Let us begin from the fifties. Indian films like Mehboob Khan’s Mother India and Satyajit Ray’s Pather Panchali and the ensuing Apu trilogy piqued the interest of the West. The former got an Oscar nomination, and etched its name in the annals of film history to be the first Indian film to be nominated in the Best Foreign Film category at the Oscars. The latter’s director received a Lifetime Achievement Award forty years later, almost on his deathbed. 

Why these two films? Because these two unabashedly show the more rural, darker and poorer side of India. And considering their time-frame, these films seem realistic. India in the 1950s was indeed a poor nation and the Apu trilogy deals with the India of the past, albeit rewinding only a decade or so. With their tragic plots, these films have all the ingredients of pleasing the West. People in tatters, the typical anti-capitalistic plebeian caricature and the like. Such paradigms are usually ascribed to the far-left, accusing it of romanticising poverty. More hilarious is the fact that such left-leaning, seemingly socialist films capitalise on the pathos of poverty.
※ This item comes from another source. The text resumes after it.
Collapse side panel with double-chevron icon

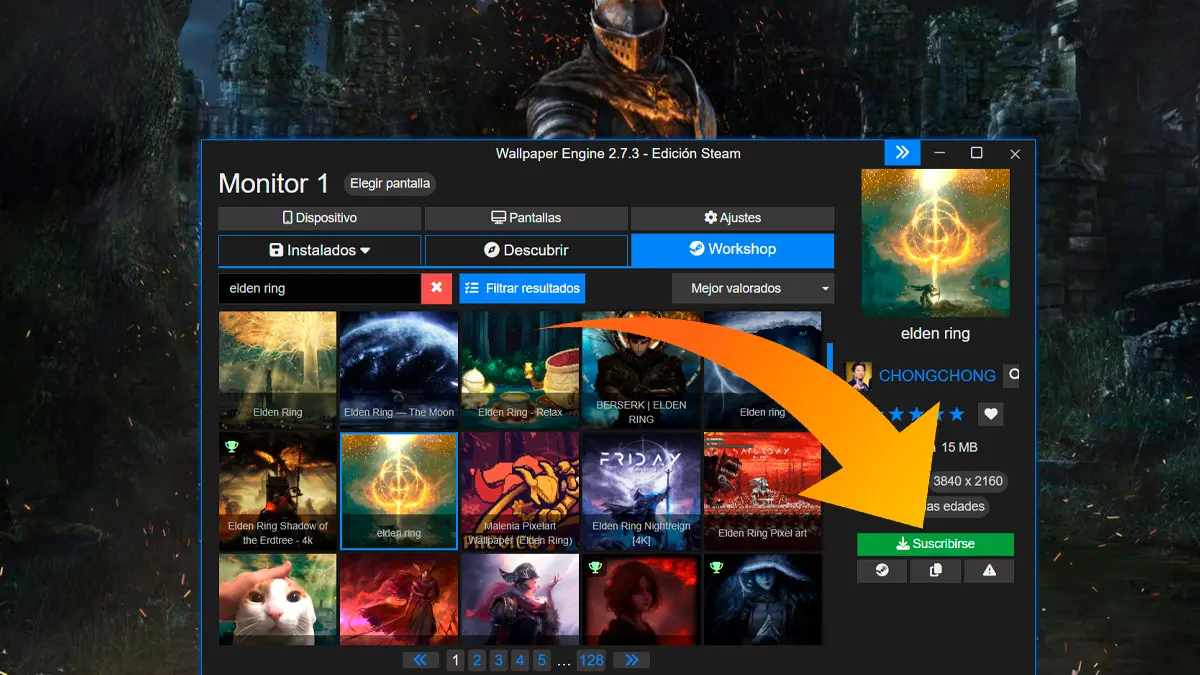click(x=902, y=153)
This pathos, this tragedy of the poor is India’s unique selling proposition at the Oscars. It is genre-agnostic. A period sports film like Lagaan has various aspects to laud, the music being one. But the overarching theme of the poor Indians versus the rapacious British is possibly what draws the film to Western eyes.

“If you want to market Hindi cinema to the West, you have to give the West what it wants to see, and generally that is maharajas or poverty. They don't understand Indian girls in miniskirts. You can quote a Hindi film..but the whole picture won't work”.

Prof. Rachel Dwyer’s pithy observation (The Guardian Friday Review) says it all. On having a quick recap of Bollywood films being accepted at the Oscars, one can safely say that the Western and global audience still feels that India, as an entirety, is still battling the odds of 1947. Such presuppositions fare better with politicians. But this politics is what attracts the West to India. Progress of any kind, is either unseen or indigestible. The successful Indian businessman of Guru is not as interesting to the Academy as a boy covered in faeces. 

Pardon the abhorrent comparison but the movie being referred to here is the critically acclaimed and Oscar bedecked Danny Boyle film, Slumdog Millionaire. True, it showcases India’s reality of having a majority of the poor and helpless, but it does not do justice to, say, the lakhs of successful or endearing businesspeople or civil servants working day and night to make the country stand better globally. Things become more unfair and embarrassing because the film is for Western and global audience, by a Western director but describing the conditions of life of an exoticised oriental India. The Westerners did the same pornographic distortions to the Kamasutra, one of India’s most liberal texts on sex and sexuality.

This is the kind of cinema India does not choose but has to ingest due to the prestige of the awards a film centred around it has received. This critique does not discount the heart-warming fact that Slumdog Millionaire helped fetch Oscars to Indians like A. R. Rahman and Gulzar for their genius contributions to the music and sound of the film. This instance brings one to think that India indeed has so much more talent, culture and unparalleled diversity to offer, rather than merely begging for alms on the silver screen.

The thesis of this paper is not drafted at the behest of a jingoistic, over-nationalistic soul. It is a treatise on the treatment these awards offer to the racial and regional minorities globally. While the Academy has often been called out for its White supremacy, it has been actively working on its stance on diversity. Fresh guidelines on diversity requirements for a film come out every year, issuing all kind words of inclusivity. But does the Academy do justice to the minorities? Or does it merely don a sobbing mannequin of cosmopolitan world culture? The answer is left to the reader’s judgement. 

Works Cited

Stadtler, Florian. “Cultural Connections: ‘Lagaan’ and Its Audience Responses.” Third World Quarterly, vol. 26, no. 3, 2005, pp. 517–524. JSTOR, www.jstor.org/stable/3993842. Accessed 31 Oct. 2020.

J Winter, 'Bombay breakout', The Guardian Friday Review, 12 December 2003, p 11.